EXERCISE AIM:
Only one portion of the data is to be written out: from the line bearing "You are a GUI" through the line bearing "805x603 pixels.". Write it exactly as it appears.

....................

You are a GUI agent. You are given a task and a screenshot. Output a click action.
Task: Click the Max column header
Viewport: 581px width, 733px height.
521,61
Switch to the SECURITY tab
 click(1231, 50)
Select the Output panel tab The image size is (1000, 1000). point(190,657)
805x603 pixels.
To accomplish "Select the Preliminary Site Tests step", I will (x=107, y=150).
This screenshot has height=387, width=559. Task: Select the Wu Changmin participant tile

....................

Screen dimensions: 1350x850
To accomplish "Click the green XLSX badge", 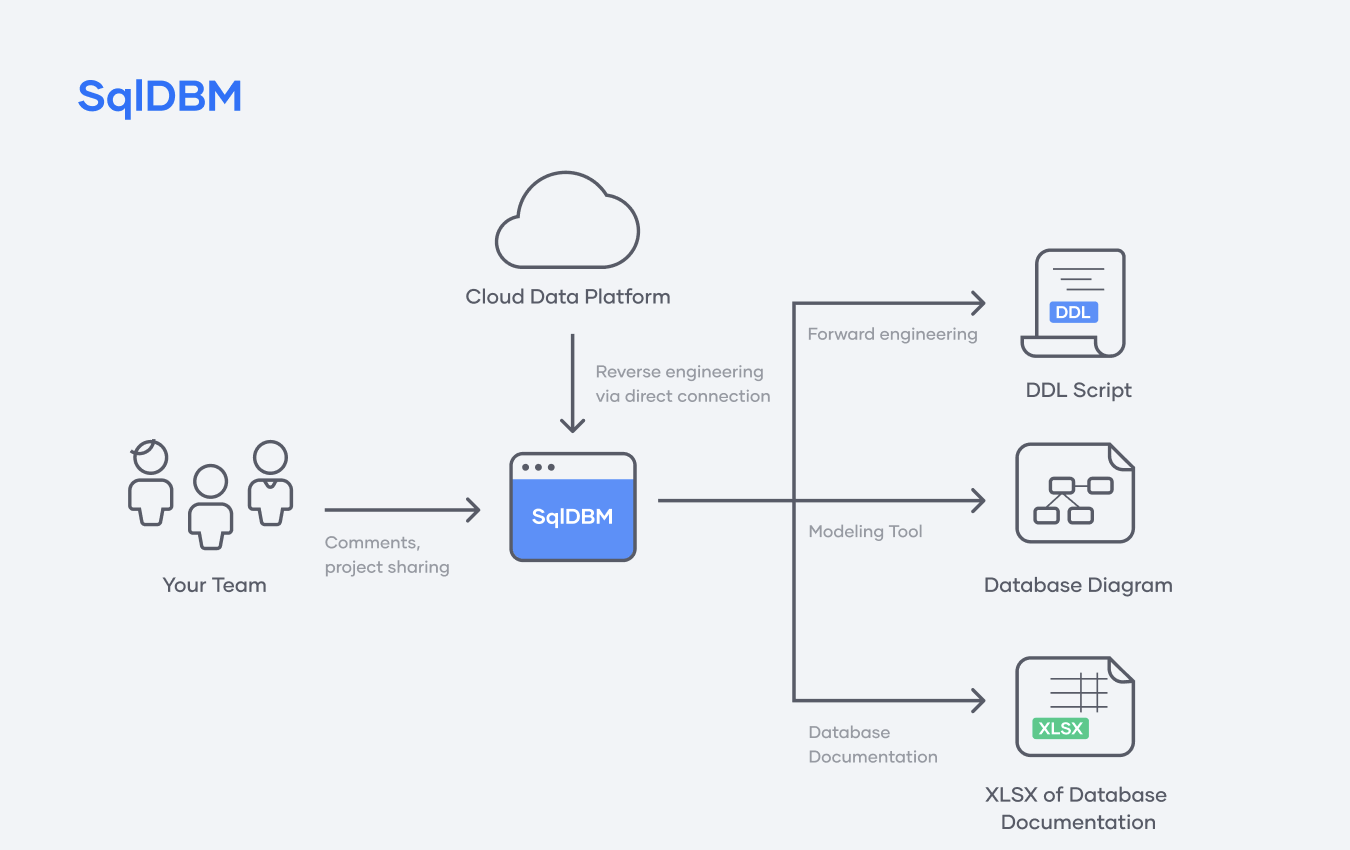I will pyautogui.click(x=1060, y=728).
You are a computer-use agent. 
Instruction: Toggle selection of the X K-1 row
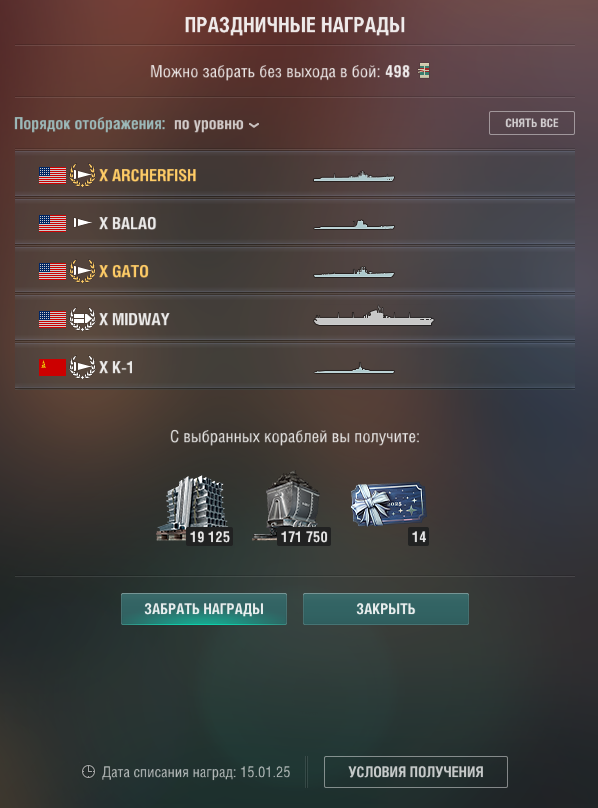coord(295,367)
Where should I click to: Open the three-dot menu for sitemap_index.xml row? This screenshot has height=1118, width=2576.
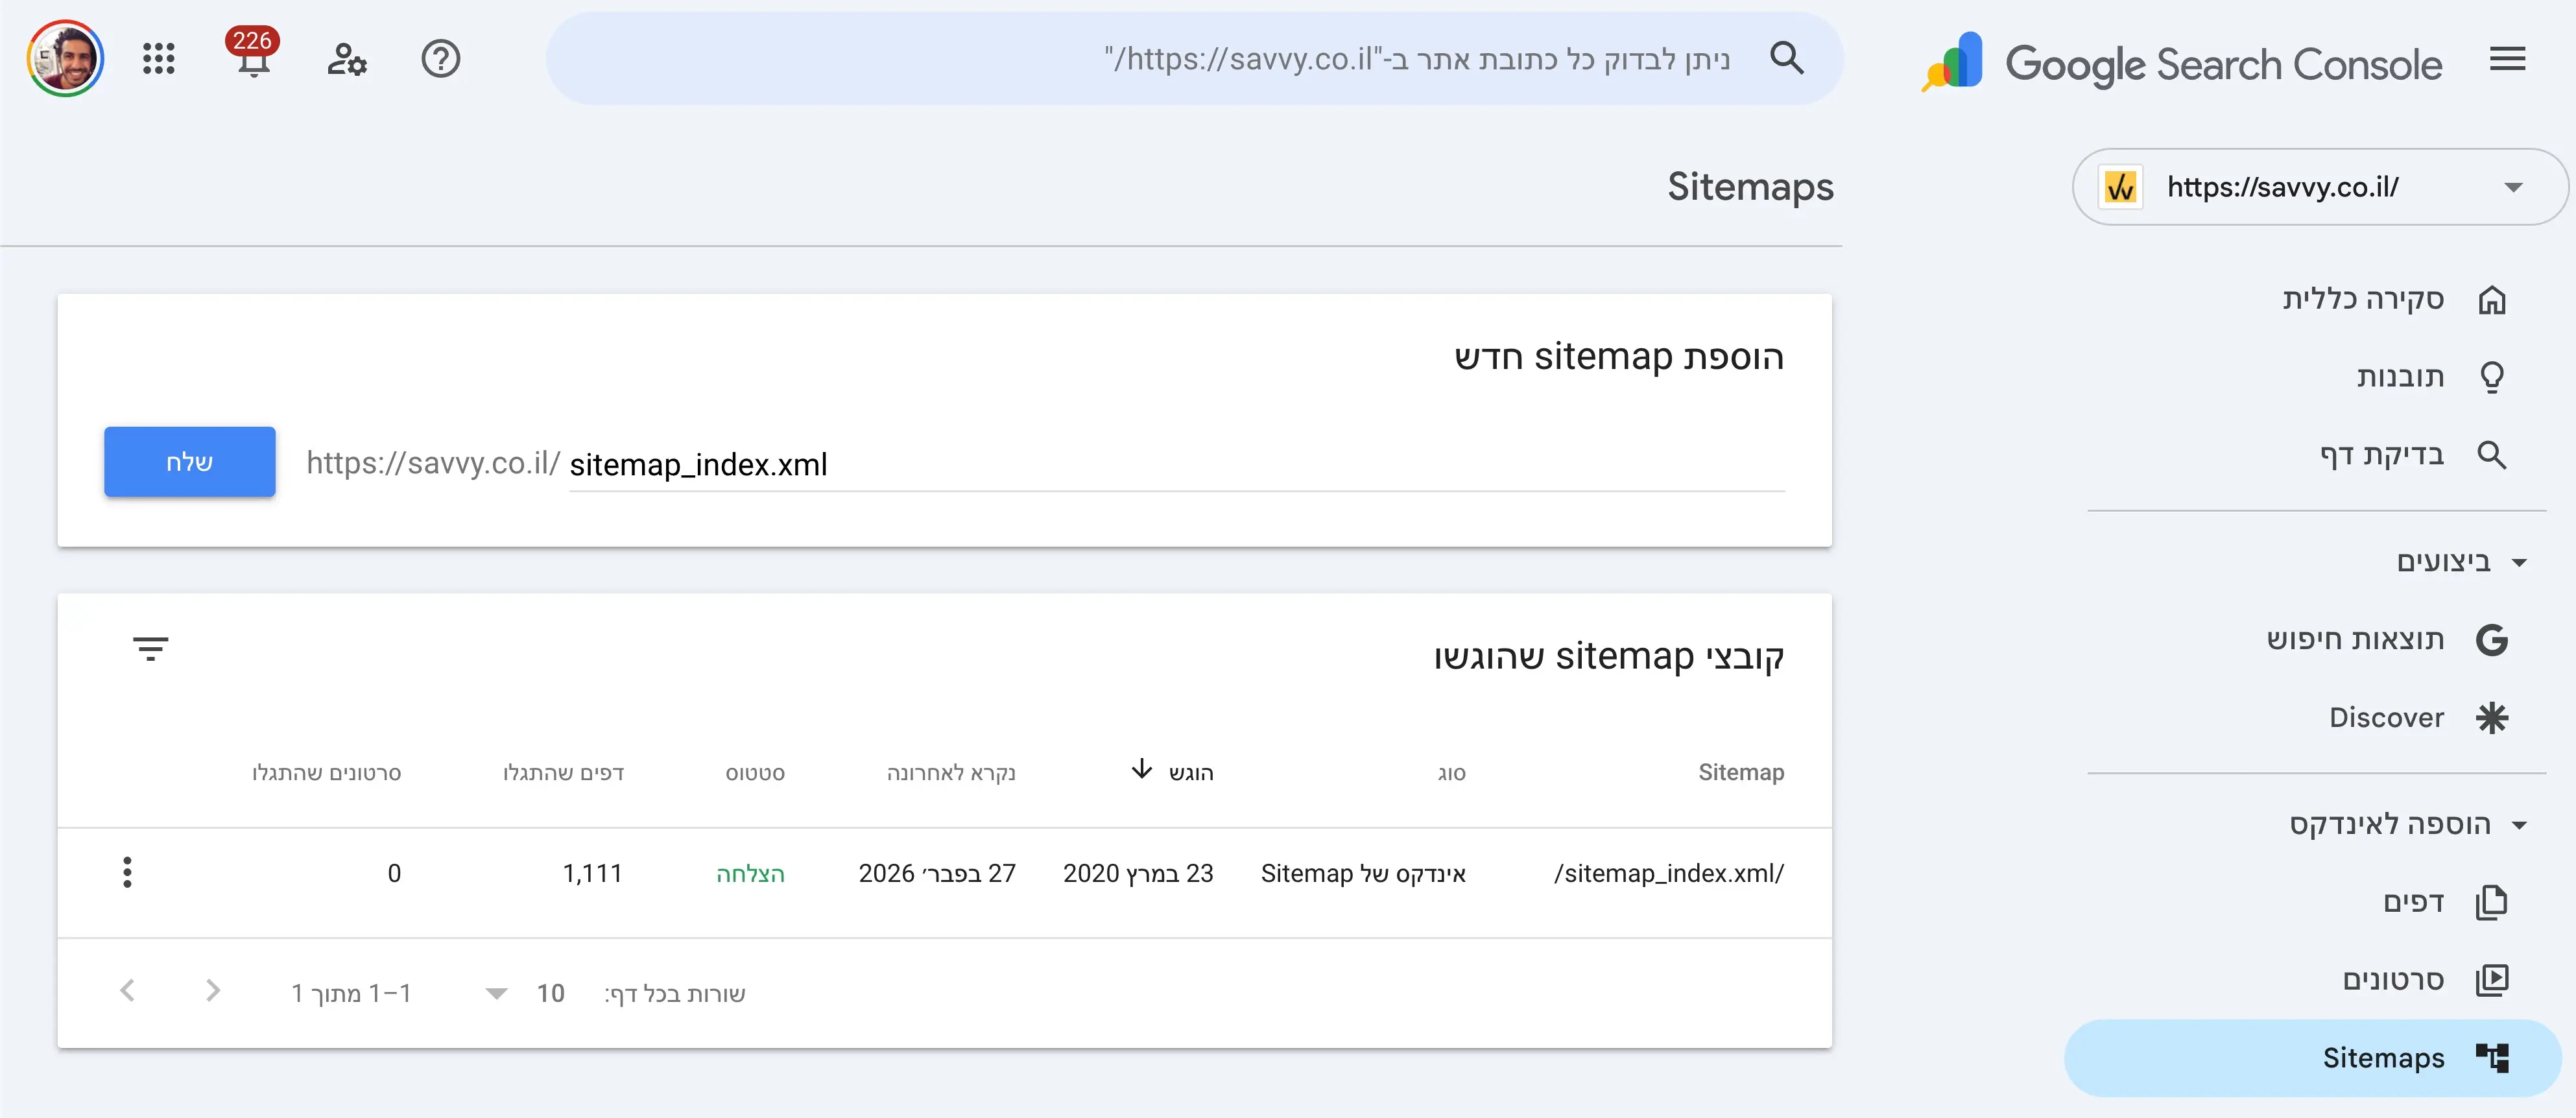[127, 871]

....................

ANSWER TO THE EXERCISE:
You are a GUI agent. You are given a task and a screenshot. Output a click action.
Task: Click the Max column header
Viewport: 581px width, 733px height.
521,61
Switch to the SECURITY tab
 click(1231, 50)
Select the Output panel tab The image size is (1000, 1000). point(190,657)
805x603 pixels.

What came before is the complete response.